Para isso, será necessária uma verdadeira mobilização nacional. O Governo encontra-se a ultimar a Agenda Nacional de Inteligência Artificial, cuja apresentação está prevista para o último trimestre de 2025. Esta agenda envolve nomes de relevo como Ana Paiva (INESC-ID e Instituto Superior Técnico), António Murta (Pathena), e representantes de entidades como a AICEP, o INCoDe.2030 e o Portugal Digital.
Em paralelo, centros de inovação como o PACT (Parque Alentejo de Ciência e Tecnologia), em Évora, acolhem actualmente mais de 70 empresas emergentes ligadas à IA, à robótica e à bioengenharia, como a MindProber, que mede emoções humanas em tempo real através de sensores fisiológicos. No Porto, a UPTEC e a Fundação Serralves acolhem programas de aceleração tecnológica com foco na arte e na ciência computacional.

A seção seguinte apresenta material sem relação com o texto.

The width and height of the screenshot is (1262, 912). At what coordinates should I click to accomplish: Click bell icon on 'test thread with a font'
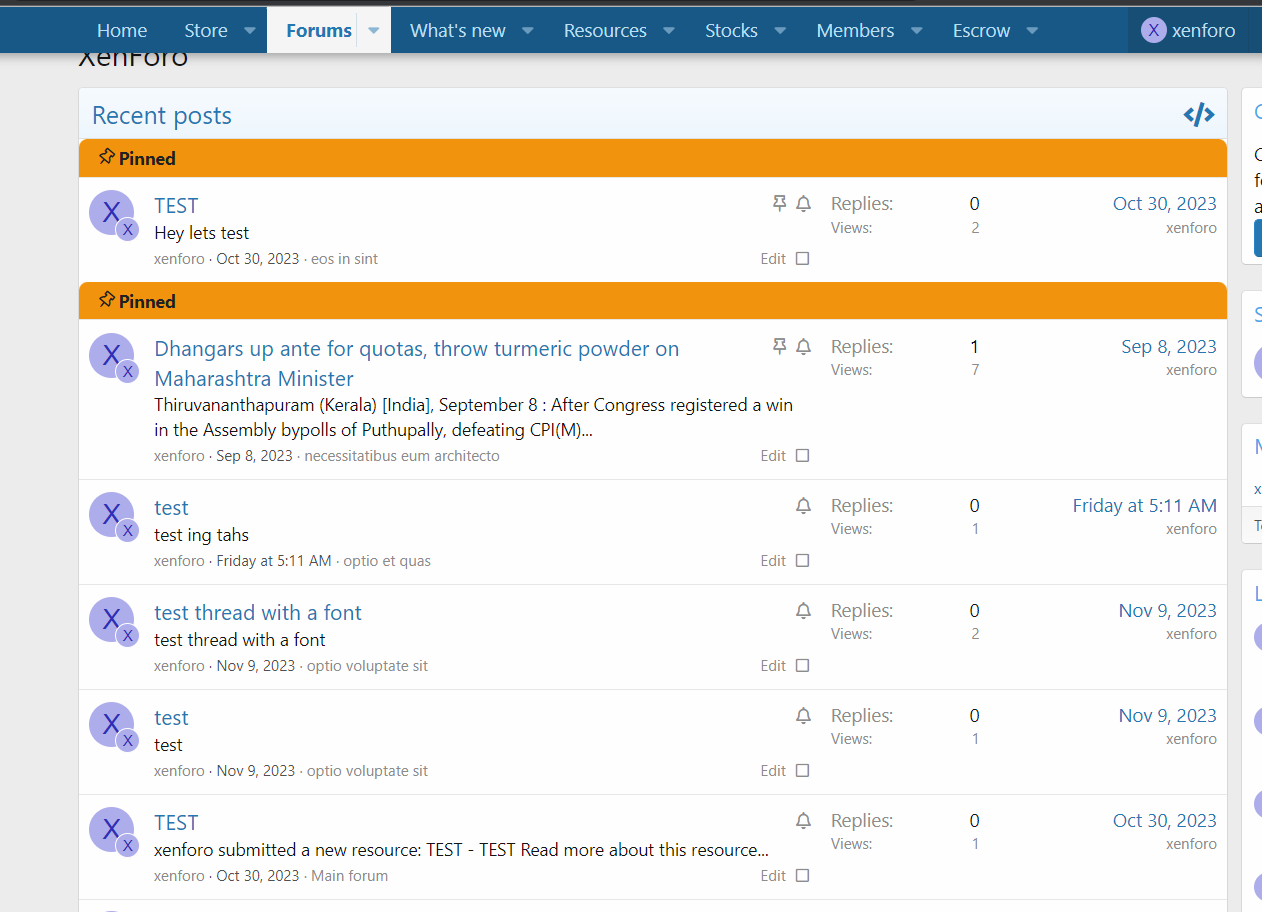803,611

As universidades têm sido peça-chave na resposta a este desafio. O Instituto Superior Técnico oferece formações de curta duração em Inteligência Artificial e ética algorítmica. O ISEG lidera iniciativas ligadas à regulação digital e análise de dados financeiros. Em Braga, a Universidade do Minho disponibiliza cursos de reconversão para trabalhadores com mais de 45 anos, em áreas como Machine Learning, análise estatística e programação aplicada à indústria.
A Fundação José Neves, sediada no Porto e financiada por um dos empreendedores mais influentes do país, lançou ferramentas como o Brighter Future, que permite a qualquer cidadão consultar, em tempo real, a taxa de empregabilidade e rendimento médio de centenas de cursos. O programa ISA-FJN, por seu lado, representa uma alternativa justa ao crédito estudantil: só se paga a formação se houver sucesso profissional.
O IEFP tem reforçado a sua presença em zonas como a Beira Interior, Alto Alentejo e Algarve, com novas unidades de formação focadas em competências digitais. Em 2024, mais de 87 mil pessoas frequentaram cursos ligados às TIC, um aumento de 48% face a 2022, segundo o Relatório de Execução do POCH.
Especialistas apontam cinco pilares para uma resposta robusta e sustentável: requalificação profissional eficaz e acessível; revisão curricular desde o ensino básico até ao universitário, com ênfase na literacia digital e nas ciências computacionais; estratégias regionais diferenciadas; reforço dos mecanismos de proteção social, incluindo apoios à transição profissional; e, por fim, fomento ao empreendedorismo tecnológico, com acesso a financiamento e incubação.
Portugal não pode esperar que os ventos da mudança passem para decidir o rumo. É urgente antecipar, agir e investir. A Inteligência Artificial não é uma ameaça inevitável, mas uma ferramenta que pode ser posta ao serviço do bem-estar e da prosperidade. Se conduzida com visão, equidade e estratégia, esta transição poderá ser o maior salto civilizacional das últimas décadas.
Fontes: FFMS (Abril 2025), SIC Notícias, McKinsey & Company, PACT Évora, Universidade do Minho, IST, ISEG, Governo de Portugal, IEFP, Fundação José Neves, SONAE, Banco de Portugal, POCH.